I have a dataset with 'tag-like' groupings:
Id tags
0 item1 ['friends','family']
1 item2 ['friends']
2 item3 []
3 item4 ['family','holiday']
So a row can belong to several groups. I want to create an object similar to groupby, so that I can use agg etc.
df.groupby('tags').count()
expected result
tags count
0 'friends' 2
1 'family' 2
2 'holiday' 1
But of course it won't work because it treats the whole list as the key, rather than the individual tags. Here's an attempt
tagset = set(df.tags.explode())
grpby = { t: df.loc[df.tags.str.contains(t, regex=False)]
for t in tagset }
From what I understand, groupby objects are structured a bit like this. But how to make it a groupby
object? So that I can do things like grpby.year.mean()
etc?
You can't have a row belong to multiple groups like your grpby
object. Thus what you want to do is impossible in pure pandas, unless you duplicate the rows with explode
, then you will be able to groupby.agg
:
out = (df.explode('tags')
.groupby('tags', as_index=False)
.agg(**{'count': ('tags', 'size')})
)
Output:
tags count
0 family 2
1 friends 2
2 holiday 1
With a more meaningful aggregation:
out = (df.explode('tags')
.groupby('tags', as_index=False)
.agg({'Id': frozenset})
)
Output:
tags Id
0 family (item4, item1)
1 friends (item2, item1)
2 holiday (item4)
Note however that explode
is quite expensive, so if you just want to count the tags, better use pure python:
from collections import Counter
from itertools import chain
out = Counter(chain.from_iterable(df['tags']))
Output:
Counter({'friends': 2, 'family': 2, 'holiday': 1})

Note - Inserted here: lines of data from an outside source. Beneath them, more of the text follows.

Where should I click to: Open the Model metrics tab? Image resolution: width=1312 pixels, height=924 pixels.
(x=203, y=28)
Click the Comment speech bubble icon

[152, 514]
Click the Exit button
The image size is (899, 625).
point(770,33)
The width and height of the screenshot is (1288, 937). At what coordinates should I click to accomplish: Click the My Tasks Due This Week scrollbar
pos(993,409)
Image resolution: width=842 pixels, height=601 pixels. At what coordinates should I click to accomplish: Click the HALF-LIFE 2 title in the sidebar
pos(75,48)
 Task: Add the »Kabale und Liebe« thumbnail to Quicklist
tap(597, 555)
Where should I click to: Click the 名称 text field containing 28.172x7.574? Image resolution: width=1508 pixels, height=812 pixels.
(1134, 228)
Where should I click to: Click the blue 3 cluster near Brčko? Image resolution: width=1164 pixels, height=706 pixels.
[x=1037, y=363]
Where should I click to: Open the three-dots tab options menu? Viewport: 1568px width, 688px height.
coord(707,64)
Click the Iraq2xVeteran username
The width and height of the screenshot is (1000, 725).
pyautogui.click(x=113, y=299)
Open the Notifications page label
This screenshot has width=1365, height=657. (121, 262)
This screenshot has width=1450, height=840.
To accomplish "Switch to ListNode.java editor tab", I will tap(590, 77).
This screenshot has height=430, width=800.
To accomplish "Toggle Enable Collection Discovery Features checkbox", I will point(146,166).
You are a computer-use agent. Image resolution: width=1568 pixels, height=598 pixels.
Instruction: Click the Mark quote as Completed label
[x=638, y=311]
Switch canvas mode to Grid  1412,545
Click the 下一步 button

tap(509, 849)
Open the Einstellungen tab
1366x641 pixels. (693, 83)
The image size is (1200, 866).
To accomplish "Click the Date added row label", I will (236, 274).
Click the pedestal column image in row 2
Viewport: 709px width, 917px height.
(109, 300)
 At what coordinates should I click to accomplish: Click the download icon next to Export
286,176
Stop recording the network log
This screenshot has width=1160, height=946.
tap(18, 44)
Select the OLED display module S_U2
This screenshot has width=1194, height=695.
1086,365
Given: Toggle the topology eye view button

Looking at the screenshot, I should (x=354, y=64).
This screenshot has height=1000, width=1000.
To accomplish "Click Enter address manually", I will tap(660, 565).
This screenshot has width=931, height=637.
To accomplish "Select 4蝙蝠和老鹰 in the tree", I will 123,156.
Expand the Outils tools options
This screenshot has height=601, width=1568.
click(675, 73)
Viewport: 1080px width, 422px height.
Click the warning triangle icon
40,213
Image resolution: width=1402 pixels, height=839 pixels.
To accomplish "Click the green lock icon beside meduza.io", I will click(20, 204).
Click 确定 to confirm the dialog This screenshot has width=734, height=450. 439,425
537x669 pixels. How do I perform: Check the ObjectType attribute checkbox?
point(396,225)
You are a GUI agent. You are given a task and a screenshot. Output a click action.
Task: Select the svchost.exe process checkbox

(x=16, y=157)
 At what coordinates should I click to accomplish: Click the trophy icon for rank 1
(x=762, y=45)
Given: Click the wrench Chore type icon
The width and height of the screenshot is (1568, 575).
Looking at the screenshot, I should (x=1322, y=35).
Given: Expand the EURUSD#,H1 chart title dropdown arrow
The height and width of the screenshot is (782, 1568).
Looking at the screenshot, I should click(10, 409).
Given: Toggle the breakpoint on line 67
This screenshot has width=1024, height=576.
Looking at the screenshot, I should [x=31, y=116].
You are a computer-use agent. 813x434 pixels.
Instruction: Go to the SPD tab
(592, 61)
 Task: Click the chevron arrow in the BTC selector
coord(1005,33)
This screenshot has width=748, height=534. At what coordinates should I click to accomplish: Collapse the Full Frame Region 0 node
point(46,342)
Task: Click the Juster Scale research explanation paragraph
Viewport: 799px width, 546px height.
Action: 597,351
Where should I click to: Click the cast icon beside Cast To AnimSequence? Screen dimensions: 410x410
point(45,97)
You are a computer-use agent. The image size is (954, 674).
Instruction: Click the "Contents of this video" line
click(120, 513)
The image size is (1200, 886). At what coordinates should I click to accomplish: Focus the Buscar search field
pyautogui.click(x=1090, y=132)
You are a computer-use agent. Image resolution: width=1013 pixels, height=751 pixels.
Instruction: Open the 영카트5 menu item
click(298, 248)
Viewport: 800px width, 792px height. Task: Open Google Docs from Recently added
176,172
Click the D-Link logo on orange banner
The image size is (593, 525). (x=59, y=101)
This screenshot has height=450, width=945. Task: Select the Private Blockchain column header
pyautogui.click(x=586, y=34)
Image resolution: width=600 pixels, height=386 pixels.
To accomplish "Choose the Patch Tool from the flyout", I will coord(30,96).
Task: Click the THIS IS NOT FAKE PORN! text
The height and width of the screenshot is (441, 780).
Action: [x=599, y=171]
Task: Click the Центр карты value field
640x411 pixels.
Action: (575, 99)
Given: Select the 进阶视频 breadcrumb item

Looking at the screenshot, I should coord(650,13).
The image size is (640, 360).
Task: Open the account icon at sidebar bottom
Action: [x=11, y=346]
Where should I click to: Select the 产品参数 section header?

And if you want to split the DataFrame like your grpby
object:
tmp = df.assign(group=df['tags']).explode('group')
group = tmp.pop('group')
out = dict(list(tmp.groupby(group)))
Output:
{'family': Id tags
0 item1 [friends, family]
3 item4 [family, holiday],
'friends': Id tags
0 item1 [friends, family]
1 item2 [friends],
'holiday': Id tags
3 item4 [family, holiday]}